→ **DATA SECTION**

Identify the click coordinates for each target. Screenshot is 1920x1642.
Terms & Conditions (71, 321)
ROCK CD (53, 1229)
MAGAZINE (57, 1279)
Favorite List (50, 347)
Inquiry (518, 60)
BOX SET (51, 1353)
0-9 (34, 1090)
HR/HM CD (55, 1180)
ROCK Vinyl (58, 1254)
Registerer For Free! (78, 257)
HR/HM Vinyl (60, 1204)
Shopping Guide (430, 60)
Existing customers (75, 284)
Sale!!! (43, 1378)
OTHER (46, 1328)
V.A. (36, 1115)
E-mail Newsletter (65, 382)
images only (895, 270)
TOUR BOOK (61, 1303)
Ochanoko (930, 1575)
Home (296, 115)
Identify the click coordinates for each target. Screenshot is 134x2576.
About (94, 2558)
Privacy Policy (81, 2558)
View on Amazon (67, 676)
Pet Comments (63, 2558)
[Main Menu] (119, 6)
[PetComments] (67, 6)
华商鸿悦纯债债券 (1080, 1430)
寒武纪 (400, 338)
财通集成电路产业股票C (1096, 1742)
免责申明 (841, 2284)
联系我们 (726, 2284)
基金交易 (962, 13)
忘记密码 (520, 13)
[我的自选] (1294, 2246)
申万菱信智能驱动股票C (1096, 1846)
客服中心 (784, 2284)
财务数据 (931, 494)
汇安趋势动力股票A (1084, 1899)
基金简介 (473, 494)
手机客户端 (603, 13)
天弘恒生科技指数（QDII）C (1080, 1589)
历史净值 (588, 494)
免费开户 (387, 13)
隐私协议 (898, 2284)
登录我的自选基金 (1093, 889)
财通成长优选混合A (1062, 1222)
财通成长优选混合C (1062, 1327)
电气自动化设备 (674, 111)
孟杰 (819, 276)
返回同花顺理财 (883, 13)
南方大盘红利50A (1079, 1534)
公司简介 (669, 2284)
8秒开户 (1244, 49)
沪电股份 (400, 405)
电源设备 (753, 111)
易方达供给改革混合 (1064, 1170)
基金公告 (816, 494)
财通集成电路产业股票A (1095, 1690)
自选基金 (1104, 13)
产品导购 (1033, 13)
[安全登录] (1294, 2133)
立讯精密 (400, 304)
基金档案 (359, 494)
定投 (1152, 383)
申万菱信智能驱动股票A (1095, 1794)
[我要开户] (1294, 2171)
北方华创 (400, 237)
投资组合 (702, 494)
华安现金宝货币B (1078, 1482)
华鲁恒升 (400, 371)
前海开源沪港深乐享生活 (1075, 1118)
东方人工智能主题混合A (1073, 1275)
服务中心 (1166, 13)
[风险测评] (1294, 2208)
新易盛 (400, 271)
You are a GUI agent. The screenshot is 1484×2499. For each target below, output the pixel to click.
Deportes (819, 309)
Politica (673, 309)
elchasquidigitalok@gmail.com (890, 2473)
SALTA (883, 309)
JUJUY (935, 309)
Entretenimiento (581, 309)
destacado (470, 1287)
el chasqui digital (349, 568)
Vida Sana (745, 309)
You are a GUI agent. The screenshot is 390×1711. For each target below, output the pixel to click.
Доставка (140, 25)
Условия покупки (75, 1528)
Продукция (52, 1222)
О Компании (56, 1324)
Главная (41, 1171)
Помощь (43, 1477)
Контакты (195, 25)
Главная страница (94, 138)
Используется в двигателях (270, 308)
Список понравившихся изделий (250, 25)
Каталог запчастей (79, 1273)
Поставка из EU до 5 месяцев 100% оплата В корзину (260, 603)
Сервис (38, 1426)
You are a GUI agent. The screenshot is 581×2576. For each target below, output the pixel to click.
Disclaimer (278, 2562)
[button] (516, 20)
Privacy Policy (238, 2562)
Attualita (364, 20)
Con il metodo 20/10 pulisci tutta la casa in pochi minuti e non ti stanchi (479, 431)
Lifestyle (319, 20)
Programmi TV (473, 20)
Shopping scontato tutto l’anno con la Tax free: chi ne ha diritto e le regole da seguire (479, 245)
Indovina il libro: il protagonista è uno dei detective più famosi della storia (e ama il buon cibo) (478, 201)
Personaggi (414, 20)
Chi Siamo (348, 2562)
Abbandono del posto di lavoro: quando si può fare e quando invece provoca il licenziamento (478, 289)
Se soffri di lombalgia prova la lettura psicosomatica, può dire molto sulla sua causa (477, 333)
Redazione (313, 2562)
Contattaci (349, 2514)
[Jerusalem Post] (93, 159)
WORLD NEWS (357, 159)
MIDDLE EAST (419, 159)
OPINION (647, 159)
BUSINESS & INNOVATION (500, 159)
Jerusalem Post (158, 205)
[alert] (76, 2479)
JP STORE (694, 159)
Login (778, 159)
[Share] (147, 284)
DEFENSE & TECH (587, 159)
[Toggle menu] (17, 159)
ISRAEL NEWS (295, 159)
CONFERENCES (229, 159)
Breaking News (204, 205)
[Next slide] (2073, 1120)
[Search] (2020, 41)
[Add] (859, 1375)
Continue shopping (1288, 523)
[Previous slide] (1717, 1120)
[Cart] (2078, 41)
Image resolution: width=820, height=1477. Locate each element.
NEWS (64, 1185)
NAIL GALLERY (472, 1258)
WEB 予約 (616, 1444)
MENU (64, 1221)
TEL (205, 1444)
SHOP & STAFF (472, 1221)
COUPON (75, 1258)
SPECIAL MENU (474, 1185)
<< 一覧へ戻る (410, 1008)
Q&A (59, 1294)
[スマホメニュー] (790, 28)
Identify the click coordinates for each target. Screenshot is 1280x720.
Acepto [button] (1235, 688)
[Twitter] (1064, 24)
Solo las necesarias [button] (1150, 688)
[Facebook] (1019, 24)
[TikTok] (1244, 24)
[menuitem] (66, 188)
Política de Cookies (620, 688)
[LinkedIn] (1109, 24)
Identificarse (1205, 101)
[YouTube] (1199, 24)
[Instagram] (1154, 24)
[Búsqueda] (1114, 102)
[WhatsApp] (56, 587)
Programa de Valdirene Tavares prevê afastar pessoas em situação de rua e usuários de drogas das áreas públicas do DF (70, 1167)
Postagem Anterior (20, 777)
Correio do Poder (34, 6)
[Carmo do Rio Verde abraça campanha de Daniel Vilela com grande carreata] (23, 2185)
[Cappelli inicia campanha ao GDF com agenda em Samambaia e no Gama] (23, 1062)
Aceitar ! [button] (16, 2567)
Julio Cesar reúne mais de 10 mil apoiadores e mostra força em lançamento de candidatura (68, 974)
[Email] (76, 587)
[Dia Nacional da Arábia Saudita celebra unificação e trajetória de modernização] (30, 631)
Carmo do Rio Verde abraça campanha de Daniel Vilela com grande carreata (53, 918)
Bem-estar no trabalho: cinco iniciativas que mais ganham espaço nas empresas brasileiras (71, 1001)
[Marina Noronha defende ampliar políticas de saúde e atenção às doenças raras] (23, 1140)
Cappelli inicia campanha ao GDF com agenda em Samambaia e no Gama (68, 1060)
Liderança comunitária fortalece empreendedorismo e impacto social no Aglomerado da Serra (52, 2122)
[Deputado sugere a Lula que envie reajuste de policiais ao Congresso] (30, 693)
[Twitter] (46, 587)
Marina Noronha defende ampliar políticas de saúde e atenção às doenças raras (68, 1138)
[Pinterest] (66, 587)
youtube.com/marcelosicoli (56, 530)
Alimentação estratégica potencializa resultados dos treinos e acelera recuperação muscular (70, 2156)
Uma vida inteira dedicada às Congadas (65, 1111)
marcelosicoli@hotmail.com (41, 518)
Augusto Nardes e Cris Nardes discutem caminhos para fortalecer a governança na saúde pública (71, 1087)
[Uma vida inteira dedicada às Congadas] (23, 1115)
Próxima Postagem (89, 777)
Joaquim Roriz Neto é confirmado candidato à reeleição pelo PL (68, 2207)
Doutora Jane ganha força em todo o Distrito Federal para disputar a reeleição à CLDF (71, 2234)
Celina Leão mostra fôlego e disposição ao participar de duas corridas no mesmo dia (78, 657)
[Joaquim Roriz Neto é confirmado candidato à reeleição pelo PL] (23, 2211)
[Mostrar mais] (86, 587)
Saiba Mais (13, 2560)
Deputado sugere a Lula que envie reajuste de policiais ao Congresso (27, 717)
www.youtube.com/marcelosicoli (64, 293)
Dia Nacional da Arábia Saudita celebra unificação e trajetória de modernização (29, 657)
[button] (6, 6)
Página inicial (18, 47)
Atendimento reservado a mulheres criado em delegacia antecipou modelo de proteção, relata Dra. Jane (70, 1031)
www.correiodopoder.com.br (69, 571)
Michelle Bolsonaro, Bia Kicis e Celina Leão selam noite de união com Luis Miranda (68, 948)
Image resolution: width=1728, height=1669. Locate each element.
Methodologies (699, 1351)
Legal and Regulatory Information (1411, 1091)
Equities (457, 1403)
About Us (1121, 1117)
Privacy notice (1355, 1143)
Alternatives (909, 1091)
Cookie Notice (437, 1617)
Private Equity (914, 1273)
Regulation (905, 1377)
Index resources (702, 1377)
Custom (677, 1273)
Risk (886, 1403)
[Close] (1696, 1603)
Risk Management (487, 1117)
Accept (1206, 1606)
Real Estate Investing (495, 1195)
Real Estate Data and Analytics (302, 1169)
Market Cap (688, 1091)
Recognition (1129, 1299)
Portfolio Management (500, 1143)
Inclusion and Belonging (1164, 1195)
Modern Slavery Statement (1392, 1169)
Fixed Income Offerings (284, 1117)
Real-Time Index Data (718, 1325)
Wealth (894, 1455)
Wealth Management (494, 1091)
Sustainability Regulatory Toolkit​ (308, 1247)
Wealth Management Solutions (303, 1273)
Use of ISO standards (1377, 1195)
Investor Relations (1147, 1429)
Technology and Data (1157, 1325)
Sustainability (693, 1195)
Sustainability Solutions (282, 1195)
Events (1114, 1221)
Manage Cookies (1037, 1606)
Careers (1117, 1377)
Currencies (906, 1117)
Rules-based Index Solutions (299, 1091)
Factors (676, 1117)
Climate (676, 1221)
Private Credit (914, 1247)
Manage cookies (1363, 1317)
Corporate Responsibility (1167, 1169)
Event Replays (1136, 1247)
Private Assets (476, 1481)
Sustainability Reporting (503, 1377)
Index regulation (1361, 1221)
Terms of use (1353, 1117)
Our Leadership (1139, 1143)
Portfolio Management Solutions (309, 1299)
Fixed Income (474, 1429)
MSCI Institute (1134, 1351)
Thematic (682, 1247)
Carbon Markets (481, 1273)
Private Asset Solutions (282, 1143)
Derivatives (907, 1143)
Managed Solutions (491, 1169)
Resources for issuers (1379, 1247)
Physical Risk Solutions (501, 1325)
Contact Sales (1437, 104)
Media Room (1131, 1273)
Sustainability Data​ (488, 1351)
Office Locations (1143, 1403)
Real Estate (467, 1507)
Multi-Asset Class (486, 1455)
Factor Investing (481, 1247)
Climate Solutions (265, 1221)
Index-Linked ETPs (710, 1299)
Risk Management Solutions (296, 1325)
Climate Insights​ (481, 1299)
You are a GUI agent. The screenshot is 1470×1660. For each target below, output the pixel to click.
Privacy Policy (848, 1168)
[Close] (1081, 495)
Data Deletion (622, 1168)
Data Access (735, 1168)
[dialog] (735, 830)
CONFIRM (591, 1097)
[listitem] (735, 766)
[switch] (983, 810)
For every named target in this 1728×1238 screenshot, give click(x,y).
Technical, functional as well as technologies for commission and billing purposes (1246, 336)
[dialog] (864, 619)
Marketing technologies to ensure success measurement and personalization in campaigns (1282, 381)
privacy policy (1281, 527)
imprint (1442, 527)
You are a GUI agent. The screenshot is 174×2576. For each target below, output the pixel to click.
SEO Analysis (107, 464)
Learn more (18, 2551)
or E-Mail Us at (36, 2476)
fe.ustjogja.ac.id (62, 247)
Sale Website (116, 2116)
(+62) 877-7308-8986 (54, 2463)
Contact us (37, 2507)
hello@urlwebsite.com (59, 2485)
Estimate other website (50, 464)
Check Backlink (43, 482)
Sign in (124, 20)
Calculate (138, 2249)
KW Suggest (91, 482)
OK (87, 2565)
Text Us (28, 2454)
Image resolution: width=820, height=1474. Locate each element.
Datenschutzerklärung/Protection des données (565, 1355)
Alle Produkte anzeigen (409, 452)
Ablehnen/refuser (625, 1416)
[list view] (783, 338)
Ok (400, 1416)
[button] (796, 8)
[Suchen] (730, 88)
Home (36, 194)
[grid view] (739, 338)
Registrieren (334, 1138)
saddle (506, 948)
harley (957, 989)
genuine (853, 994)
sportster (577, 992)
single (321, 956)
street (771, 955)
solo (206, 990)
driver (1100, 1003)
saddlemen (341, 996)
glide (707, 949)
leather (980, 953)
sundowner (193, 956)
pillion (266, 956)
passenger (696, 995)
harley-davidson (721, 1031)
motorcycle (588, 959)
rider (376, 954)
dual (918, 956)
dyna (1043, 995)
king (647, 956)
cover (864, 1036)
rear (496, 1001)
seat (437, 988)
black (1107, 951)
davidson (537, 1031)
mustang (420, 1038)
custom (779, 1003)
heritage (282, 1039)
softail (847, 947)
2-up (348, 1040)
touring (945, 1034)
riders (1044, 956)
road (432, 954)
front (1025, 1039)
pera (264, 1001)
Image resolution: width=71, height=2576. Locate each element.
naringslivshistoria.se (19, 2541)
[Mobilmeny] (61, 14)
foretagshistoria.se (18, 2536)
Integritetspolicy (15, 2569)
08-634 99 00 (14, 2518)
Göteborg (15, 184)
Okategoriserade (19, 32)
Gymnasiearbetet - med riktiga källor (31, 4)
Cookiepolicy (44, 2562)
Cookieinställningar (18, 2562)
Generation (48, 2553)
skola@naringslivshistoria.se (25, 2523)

→ **WORK TO COMPLETE**
Reprint exactly the lines above that start at the one with "Equities (457, 1403)" and end at the one with "Currencies (906, 1117)", keeping both and adding none.

→ **ANSWER FOR THE TASK**
Equities (457, 1403)
About Us (1121, 1117)
Privacy notice (1355, 1143)
Alternatives (909, 1091)
Cookie Notice (437, 1617)
Private Equity (914, 1273)
Regulation (905, 1377)
Index resources (702, 1377)
Custom (677, 1273)
Risk (886, 1403)
[Close] (1696, 1603)
Risk Management (487, 1117)
Accept (1206, 1606)
Real Estate Investing (495, 1195)
Real Estate Data and Analytics (302, 1169)
Market Cap (688, 1091)
Recognition (1129, 1299)
Portfolio Management (500, 1143)
Inclusion and Belonging (1164, 1195)
Modern Slavery Statement (1392, 1169)
Fixed Income Offerings (284, 1117)
Real-Time Index Data (718, 1325)
Wealth (894, 1455)
Wealth Management (494, 1091)
Sustainability Regulatory Toolkit​ (308, 1247)
Wealth Management Solutions (303, 1273)
Use of ISO standards (1377, 1195)
Investor Relations (1147, 1429)
Technology and Data (1157, 1325)
Sustainability (693, 1195)
Sustainability Solutions (282, 1195)
Events (1114, 1221)
Manage Cookies (1037, 1606)
Careers (1117, 1377)
Currencies (906, 1117)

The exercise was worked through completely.